Table 3. Parameters of cardiac function, performance, and estimated pressure gradients.
| Control (n = 13) | PH (n = 52) | |||||
|---|---|---|---|---|---|---|
| median | range | median | range | P value | ||
| RVSP | [mmHg] | 29.02 | 18.54 | 64.03 | 111.96 | <0.001 |
| CVP | [mmHg] | 10 | 5 | 10 | 15 | n.s. |
| PAEDP | [mmHg] | 12.16 | 8.63 | 21.64 | 69.05 | <0.001 |
| RVOT Vmax | [m/sec] | 0.75 | 1.06 | 0.78 | 0.79 | n.s. |
| PV Vmax | [m/sec] | 0.96 | 0.93 | 0.95 | 0.99 | n.s. |
| TR Vmax | [m/sec] | 2.18 | 1.15 | 3.66 | 3.56 | <0.001 |
| PR Vmax | [m/sec] | 1.52 | 0.76 | 2.58 | 3.41 | <0.001 |
| PRend Vmax | [m/sec] | 0.81 | 0.76 | 1.69 | 3.15 | <0.001 |
| LIMP | 0.45 | 0.37 | 0.48 | 0.92 | n.s. | |
| RIMP | 0.28 | 0.61 | 0.55 | 1.19 | 0.007 | |
| TAPSE | [mm] | 26.50 | 9.00 | 19.00 | 22.00 | <0.001 |
RVSP: right ventricular systolic pressure, CVP: central venous pressure by V. cava variability, PAEDP: estimated end-diastolic pulmonary artery pressure, RVOT: right ventricular outflow tract, PV: pulmonary valve, TR: tricuspid regurgitation, PR: pulmonary valve regurgitation, PRend: pulmonary valve end-diastolic regurgitation, Vmax: maximal velocity by Doppler measurement, LIMP: left ventricular index of myocardial performance, RIMP: right ventricular index of myocardial performance, TAPSE: tricuspid annular plane systolic excursion.
In patients with PH, the maximum torsion was significantly lower compared to healthy control subjects (6.86° vs. 12.00°, p = 0.027). Furthermore, the peak occurred significantly later during the heart cycle (441.0‰ vs. 339.5‰, p = 0.034).
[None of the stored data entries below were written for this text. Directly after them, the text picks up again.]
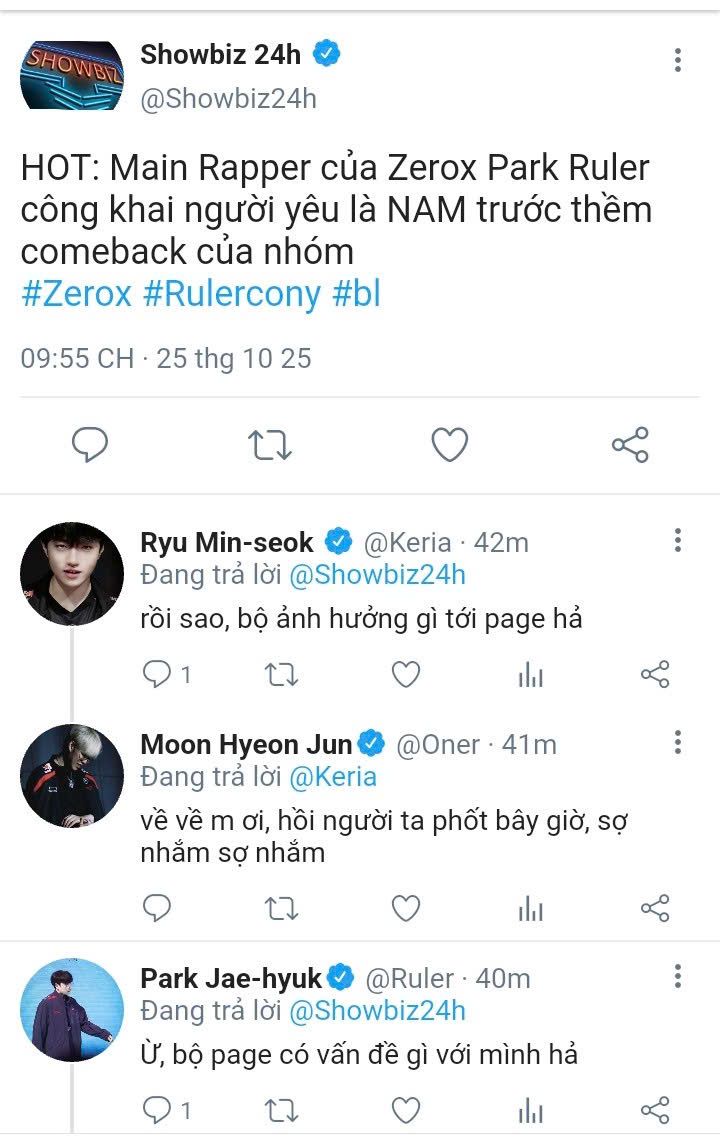This screenshot has height=1140, width=720.
Task: Open the #Rulercony hashtag
Action: point(232,294)
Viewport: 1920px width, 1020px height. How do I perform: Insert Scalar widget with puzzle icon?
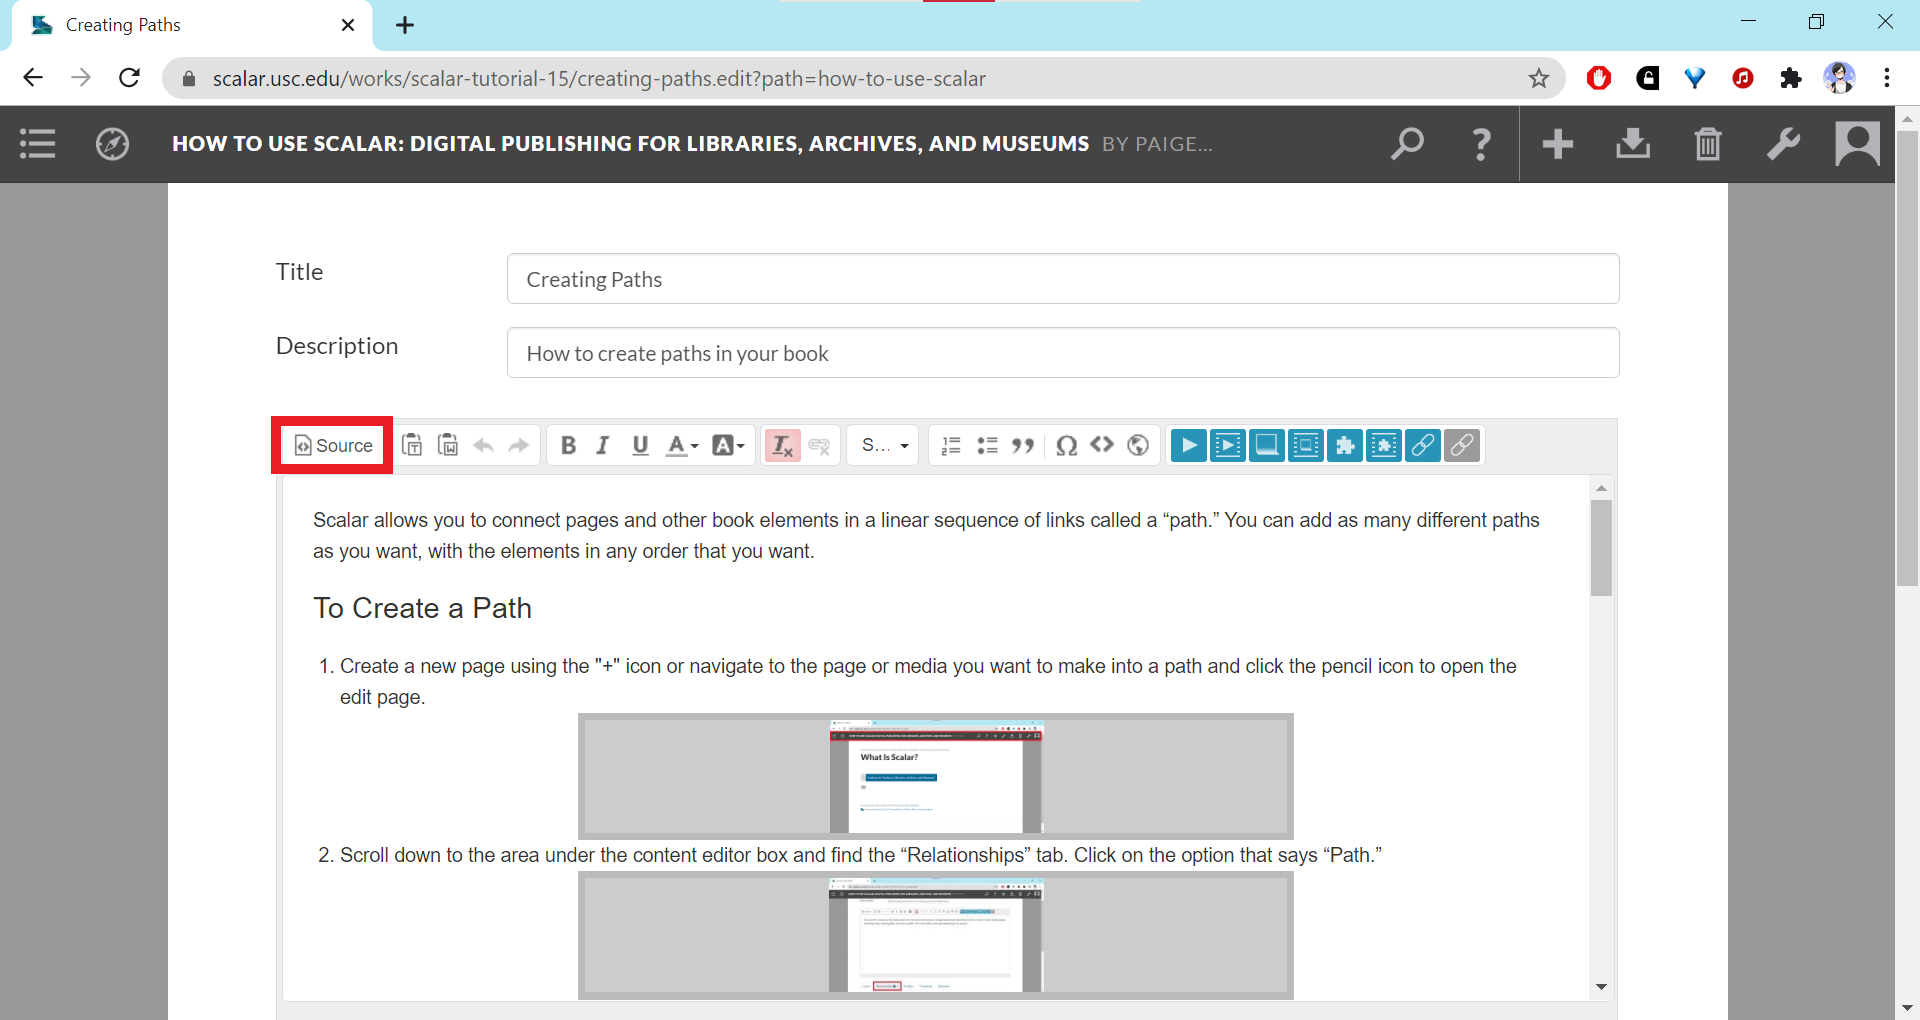[x=1345, y=446]
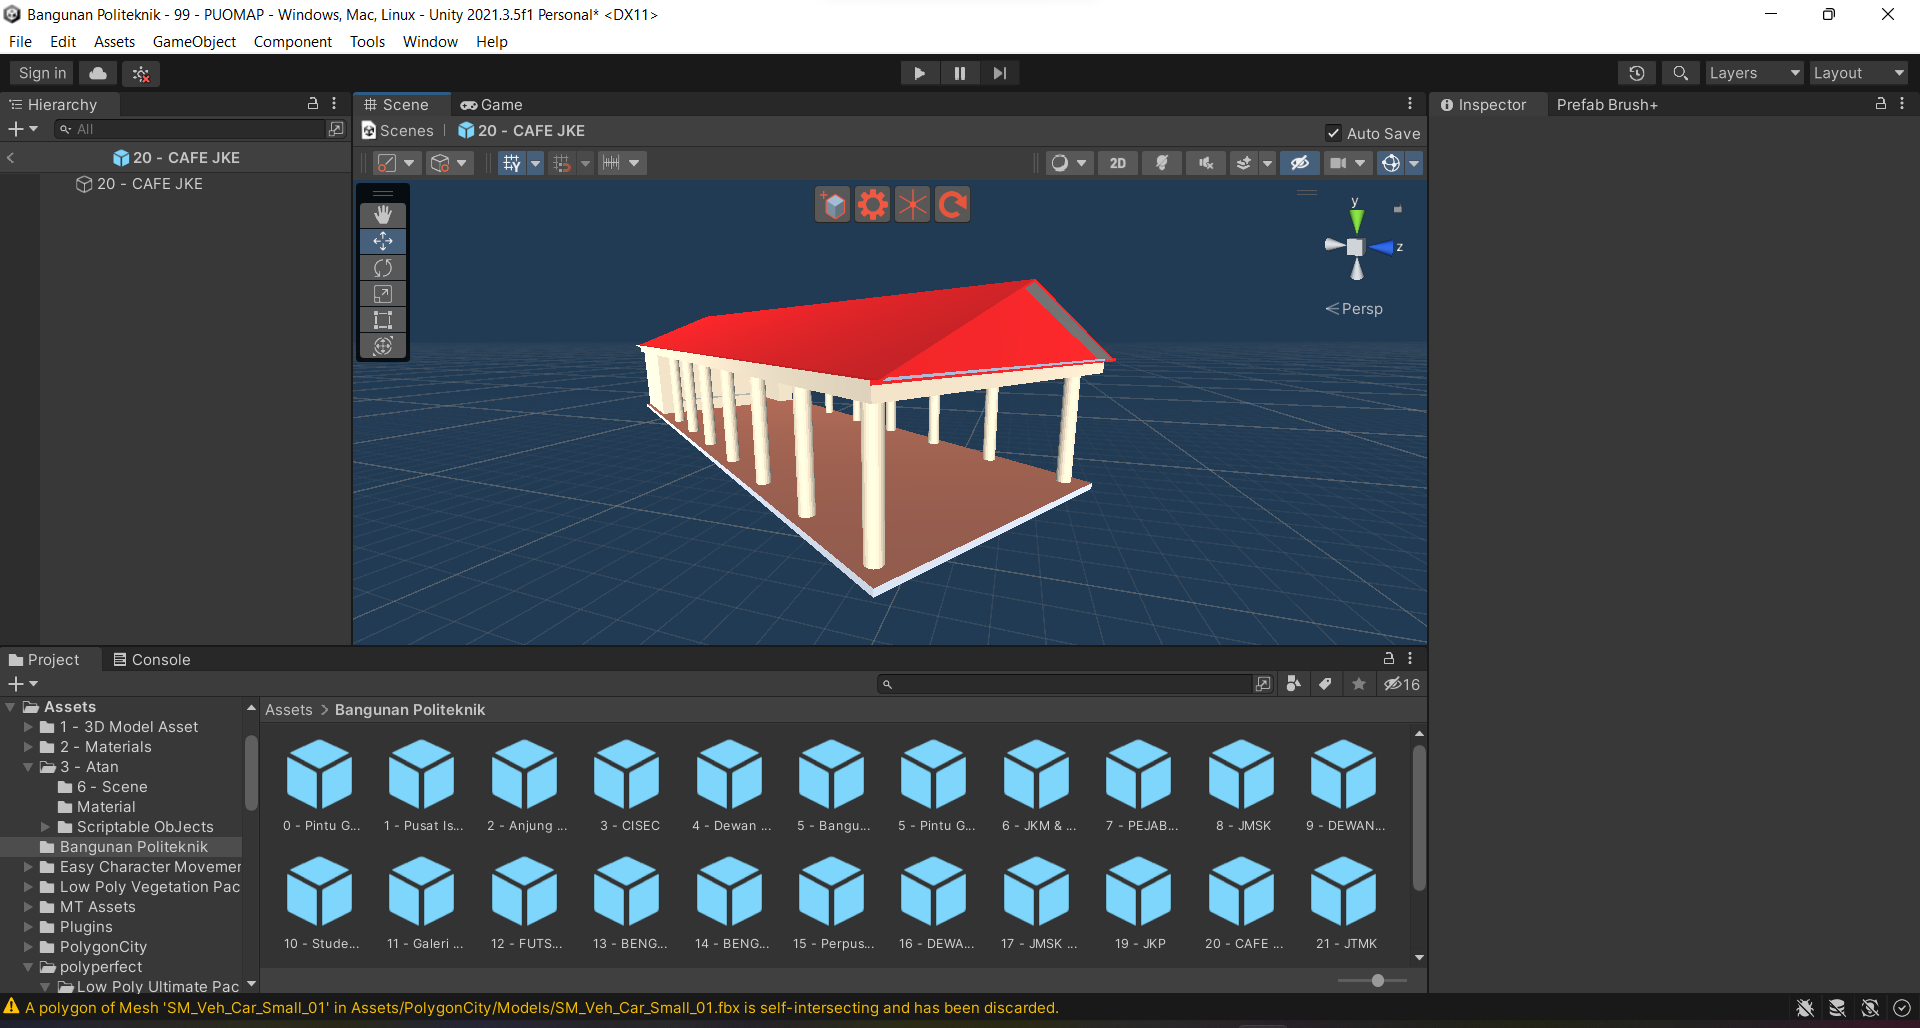Toggle the Auto Save checkbox
This screenshot has width=1920, height=1028.
(1333, 133)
Maximum torsion and twist rate were similar between the two groups (Table 4).
Table 4. Parameters of twist and torsion using speckle tracking echocardiography.
| Control (n = 13) | PH (n = 52) | |||||
|---|---|---|---|---|---|---|
| median | range | median | range | p value | ||
| TorsionMax | [degrees] | 12.00 | 17.55 | 6.86 | 25.05 | 0.027 |
| TorsionMaxPos | [‰ cycle] | 339.5 | 240 | 441 | 762 | 0.034 |
| TorsionRateMax | [degrees/sec] | 81.34 | 111.58 | 55.53 | 134.92 | n.s. |
| TorsionRateMaxPos | [‰ cycle] | 193 | 155 | 213 | 942 | n.s. |
| TwistMax | [degrees/mm] | 0.15 | 0.27 | 0.13 | 0.34 | n.s. |
| TwistRateMax | [degrees/sec/mm] | 0.95 | 2.47 | 1.16 | 3.61 | n.s. |
Torsion signifies the net torsion angle between base and apical rotation. Twist refers to the net torsion angle standardized by LV length. The positions of the maxima are expressed as 1/1000 of the heart cycle.
Analysis demonstrated a relationship between torsion and left ventricular eccentricity as resembled by EI. Figs 2 and 3 demonstrate the relationship of torsion and torsion rate over the observed range of EI with respect to time, normalized for the duration of the heart cycle in the whole study population. The F-statistics of LV torsion reaches the local significance level of 0.05 at roughly 25% of the heart cycle. Instead, F-statistics for LV torsion rate demonstrate two time intervals of significance during systole at approximately 17% and 38% of the heart cycle. This corresponds to systolic torsion and reflects the concomitant shift to the right with slightly decreased maximal torsion rate. While untwisting rate tended to be faster in early diastole in proportion to increasing EI (Fig 3). When PH patients and control subject were compared, similar intergroup differences were found in continuous torsion and torsion rate analysis. PH patients had diminished and delayed peak torsion and showed a reduced positive torsion rate during initiation and slower torsion rate at the beginning of diastole (Figs 4 and 5).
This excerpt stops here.